Elliott Thornley (EJT) comments on Max Harms’s Shortform

Elliott Thornley (EJT) 25 Nov 2025 15:18 UTC
1 point
0
They don’t have to be short-term oriented! Their utility function could be:
$u = f (Σ_{i} p_{i})$
Where $f$ is some strictly concave function and $p_{i}$ is the agent’s payment at time $i$ . Agents with this sort of utility function don’t discount the future at all. They care just as much about improvements to $p_{i}$ regardless of whether $i$ is 1 or 1 million. And yet, for the right kind of $f$ , these agents can be risk-averse enough to prefer a small salary with higher probability to a shot at eating the lightcone with lower probability.
- Max Harms 25 Nov 2025 18:22 UTC
  2 points
  0
  Parent
  Sorry, I guess I’m confused. Let me try and summarize where I feel like I’m at and what I’m hearing from you.
  I think, if you’re an AGI, not trying to take over is extremely risky, because humans and future AIs are likely to replace you, in one way or another. But I also think that if you try to take over, this is also extremely risky, because you might get caught and turned off. I think the question of which is more risky depends on circumstance (e.g. how good is the security preventing you from seizing power), and so “risk aversion” is not a reliable pathway to unambitious AIs, because ambition might be less risky, in the long run.

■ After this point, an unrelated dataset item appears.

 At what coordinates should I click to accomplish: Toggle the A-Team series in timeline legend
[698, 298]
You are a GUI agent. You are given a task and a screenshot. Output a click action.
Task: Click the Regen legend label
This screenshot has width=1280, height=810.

  I agree that if it’s less risky to earn a small salary, then if your concave function is sharp enough, the AI might choose to be meek. That doesn’t really feel like it’s engaging with my point about risk aversion only leading to meekness if trusting humans is genuinely less risky.
  What I thought you were pointing out was that “in the long run” is load-bearing, in my earlier paragraph, and that temporal discounting can be a way to protect against the “in the long run I’m going to be dead unless I become God Emperor of the universe” thought. (I do think that temporal discounting is a nontrivial shield, here, and is part of why so few humans are truly ambitious.) Here’s a slightly edited and emphasized version of the paragraph I was responding to:
  [D]epending on what the agent is risk-averse with respect to, they might choose [meekness]. If [agents are] … risk-neutral with respect to length of life, they’ll choose [ambition]. If they’re risk-averse with respect to the present discounted value of their future payment stream (as we suggest would be good for AIs to be), they’ll choose the [meekness].
  Do we actually disagree? I’m confused about your point, and feel like it’s just circling back to “what if trusting humans is less risky”, which, sure, we can hope that’s the case.
  - Elliott Thornley (EJT) 26 Nov 2025 16:45 UTC
    1 point
    0
    Parent
    Yeah risk aversion can only make the AI cooperate if the AI thinks that getting paid for cooperation is more likely than successful rebellion. It seems pretty plausible to me that this will be true for moderately powerful AIs, and that we’ll be able to achieve a lot with the labor of these moderately powerful AIs, e.g. enough AI safety research to pre-empt the existence of extremely powerful misaligned AIs (who likely would be more confident of successful rebellion than getting paid for cooperation).